Please tally the lines in the records that include the word "computer" and answer with the bare number.

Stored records
──────────────────────────────
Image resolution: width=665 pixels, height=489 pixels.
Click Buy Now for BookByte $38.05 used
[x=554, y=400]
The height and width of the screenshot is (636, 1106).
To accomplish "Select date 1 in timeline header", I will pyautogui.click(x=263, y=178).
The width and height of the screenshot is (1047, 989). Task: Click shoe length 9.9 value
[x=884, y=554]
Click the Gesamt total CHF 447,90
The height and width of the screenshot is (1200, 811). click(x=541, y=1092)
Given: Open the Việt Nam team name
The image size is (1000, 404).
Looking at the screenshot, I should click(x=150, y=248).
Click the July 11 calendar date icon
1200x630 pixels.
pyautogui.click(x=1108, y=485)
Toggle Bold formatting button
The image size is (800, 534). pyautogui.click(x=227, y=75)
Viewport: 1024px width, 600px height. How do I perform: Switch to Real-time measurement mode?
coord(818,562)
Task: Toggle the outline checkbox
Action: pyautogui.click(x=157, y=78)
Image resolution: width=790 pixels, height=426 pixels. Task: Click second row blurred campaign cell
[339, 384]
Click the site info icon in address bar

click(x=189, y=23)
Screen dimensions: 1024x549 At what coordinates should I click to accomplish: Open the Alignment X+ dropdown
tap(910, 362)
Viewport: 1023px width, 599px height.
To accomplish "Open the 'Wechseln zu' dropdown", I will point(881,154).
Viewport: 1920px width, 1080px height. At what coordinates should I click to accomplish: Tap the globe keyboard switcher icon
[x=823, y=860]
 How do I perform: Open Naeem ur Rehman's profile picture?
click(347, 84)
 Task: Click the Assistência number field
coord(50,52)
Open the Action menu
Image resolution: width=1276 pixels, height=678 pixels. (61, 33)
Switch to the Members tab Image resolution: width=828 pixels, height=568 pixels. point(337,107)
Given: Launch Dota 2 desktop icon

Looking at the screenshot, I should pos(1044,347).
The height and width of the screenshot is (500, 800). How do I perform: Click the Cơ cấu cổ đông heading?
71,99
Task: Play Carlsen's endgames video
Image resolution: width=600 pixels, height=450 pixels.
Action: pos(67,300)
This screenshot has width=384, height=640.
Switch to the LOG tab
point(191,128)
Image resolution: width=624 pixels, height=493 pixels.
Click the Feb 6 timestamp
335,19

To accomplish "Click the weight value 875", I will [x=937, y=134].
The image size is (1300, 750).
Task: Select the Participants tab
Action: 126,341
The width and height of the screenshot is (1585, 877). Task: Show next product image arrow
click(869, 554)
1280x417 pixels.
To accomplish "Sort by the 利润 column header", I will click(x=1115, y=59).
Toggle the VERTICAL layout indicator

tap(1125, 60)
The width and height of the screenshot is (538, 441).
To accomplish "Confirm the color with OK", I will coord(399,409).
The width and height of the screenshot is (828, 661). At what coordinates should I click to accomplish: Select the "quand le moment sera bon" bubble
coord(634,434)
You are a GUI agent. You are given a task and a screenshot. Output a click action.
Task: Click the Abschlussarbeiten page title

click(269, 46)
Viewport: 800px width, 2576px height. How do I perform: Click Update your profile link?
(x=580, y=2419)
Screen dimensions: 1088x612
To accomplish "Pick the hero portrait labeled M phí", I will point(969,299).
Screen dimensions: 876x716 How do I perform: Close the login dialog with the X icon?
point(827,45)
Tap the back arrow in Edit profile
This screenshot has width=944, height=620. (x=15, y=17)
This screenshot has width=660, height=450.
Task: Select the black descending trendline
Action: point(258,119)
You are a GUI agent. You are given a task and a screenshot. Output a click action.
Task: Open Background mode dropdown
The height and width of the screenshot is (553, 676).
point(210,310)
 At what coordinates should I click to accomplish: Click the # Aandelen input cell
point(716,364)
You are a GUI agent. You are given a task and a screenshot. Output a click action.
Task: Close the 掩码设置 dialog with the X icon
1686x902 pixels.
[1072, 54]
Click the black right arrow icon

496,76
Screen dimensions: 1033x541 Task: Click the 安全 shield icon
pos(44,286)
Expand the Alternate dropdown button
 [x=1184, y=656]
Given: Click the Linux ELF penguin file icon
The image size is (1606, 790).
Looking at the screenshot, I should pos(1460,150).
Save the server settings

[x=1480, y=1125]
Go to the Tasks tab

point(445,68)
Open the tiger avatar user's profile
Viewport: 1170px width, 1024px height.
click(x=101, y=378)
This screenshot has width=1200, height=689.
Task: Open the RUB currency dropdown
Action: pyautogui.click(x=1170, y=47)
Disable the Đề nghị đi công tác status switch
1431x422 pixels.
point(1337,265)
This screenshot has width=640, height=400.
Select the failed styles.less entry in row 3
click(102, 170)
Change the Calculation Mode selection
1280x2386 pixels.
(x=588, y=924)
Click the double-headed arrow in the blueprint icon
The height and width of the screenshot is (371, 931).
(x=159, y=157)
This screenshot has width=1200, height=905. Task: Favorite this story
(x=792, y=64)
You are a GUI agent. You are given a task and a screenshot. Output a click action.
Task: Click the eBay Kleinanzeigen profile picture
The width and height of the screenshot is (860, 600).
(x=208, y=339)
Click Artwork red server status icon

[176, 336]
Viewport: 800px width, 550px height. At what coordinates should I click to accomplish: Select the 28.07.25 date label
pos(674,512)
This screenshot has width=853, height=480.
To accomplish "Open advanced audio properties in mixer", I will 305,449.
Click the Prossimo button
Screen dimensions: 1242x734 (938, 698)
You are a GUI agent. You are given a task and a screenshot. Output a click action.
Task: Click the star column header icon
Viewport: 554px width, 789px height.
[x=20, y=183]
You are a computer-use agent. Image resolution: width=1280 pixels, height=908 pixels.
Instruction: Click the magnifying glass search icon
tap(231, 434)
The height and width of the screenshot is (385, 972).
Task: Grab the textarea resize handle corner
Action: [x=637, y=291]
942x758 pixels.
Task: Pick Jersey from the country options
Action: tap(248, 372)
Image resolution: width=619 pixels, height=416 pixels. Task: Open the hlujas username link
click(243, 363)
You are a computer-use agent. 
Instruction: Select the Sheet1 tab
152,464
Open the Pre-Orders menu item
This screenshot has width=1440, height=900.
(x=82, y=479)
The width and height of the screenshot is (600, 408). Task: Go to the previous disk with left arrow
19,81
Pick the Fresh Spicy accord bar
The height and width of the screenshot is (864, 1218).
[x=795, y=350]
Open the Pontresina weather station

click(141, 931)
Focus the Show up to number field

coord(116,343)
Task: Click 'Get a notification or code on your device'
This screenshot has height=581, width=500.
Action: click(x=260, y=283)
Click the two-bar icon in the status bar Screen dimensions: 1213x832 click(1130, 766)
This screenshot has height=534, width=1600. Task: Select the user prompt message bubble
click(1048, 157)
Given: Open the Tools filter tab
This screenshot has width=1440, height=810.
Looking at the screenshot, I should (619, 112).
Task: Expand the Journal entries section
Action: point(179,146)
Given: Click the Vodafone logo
──────────────────────────────
▶ **Response to this task**: 2